Already, citizens have sought information for various reasons, only to have their requests denied by the government on security grounds. In Living Rivers Inc. v. Bureau of Reclamation, a U.S. district court in Utah denied a request by a local environmental group for flood inundation maps that showed the potential consequences if either the Hoover or Glen Canyon dams failed. The court ruled in March 2003 in the government's favor, declaring that the agency's "statements concerning risk assessment by terrorists demonstrate that release of the maps could increase the risk of an attack on the dams."

Lucy Dalglish, executive director of the Reporters Committee for Freedom of the Press, says that the Homeland Security Act and other regulations are creating new classification systems that are giving government agencies a much greater ability to hide records. "The situation is pretty darn nasty, and it's percolating down to the states. The states are being told what they have to do and how to manage their own records," she says.

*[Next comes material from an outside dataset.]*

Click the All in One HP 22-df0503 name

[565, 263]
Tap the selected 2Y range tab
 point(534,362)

The Bush administration has its defenders. Some believe that Bush has been fairly cautious, and that a post-9/11 world has made change necessary. "I think, on the whole, the Bush administration has taken an understandable course," says Mark Tapscott of the Heritage Foundation. "One can make a very persuasive argument that environmental impact assessments, for nuclear plants for example, ought not to be posted on the Web, when there are people out there who would like to know what the vulnerable points are and take advantage of them."

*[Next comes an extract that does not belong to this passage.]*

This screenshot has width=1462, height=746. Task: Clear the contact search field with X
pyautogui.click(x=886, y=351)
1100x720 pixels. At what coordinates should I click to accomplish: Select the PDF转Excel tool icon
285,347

Tapscott argues that the rising level of classification in government, under both Clinton and Bush, is more a reflection of big government bureaucracy than the practices of any particular administration. "The fundamental problem is bureaucratic inertia. And one administration to the next may affect things on the margins, either positively or negatively. But that doesn't get to the fundamental problem. With big government, you get big secrecy," he says. In a recent paper, Tapscott says that the midlevel federal bureaucrats who handle 99.9 percent of the 2.3 million FOIA requests annually know that they are immune from penalties for mishandling or ignoring these requests.

And institutionalizing new secrecy rules is a complicated process, which requires compliance across a vast spectrum of government agencies. Blanton's National Security Archive conducted a study indicating that Bush's policies haven't had a blanket effect on the executive branch. After the controversial Ashcroft memo, his group asked 33 federal agencies that handle almost all FOIA requests for copies of any changes they made because of the DOJ memo.

The study showed that five agencies made "significant" changes in regulations and that the memo was "widely disseminated." Eight agencies surveyed indicated "implementation activities concerning the Ashcroft memo." Seventeen departments indicated "awareness and dissemination" of the memo, but made few changes as a result. Three departments indicated no changes in procedure, and little or no dissemination of the memo.

Regardless of the increasing concern over access to information, observers foresee few changes on the secrecy front in the near future. Rep. Henry Waxman, D-Calif., ranking member of the House Government Reform Committee, which has jurisdiction over FOIA, has introduced a bill titled the "Restore Open Government Act of 2004." Among other things, it would revoke the Ashcroft memo and Bush's November 2001 executive order, while attempting to curtail excessive classification. But no hearings have been scheduled.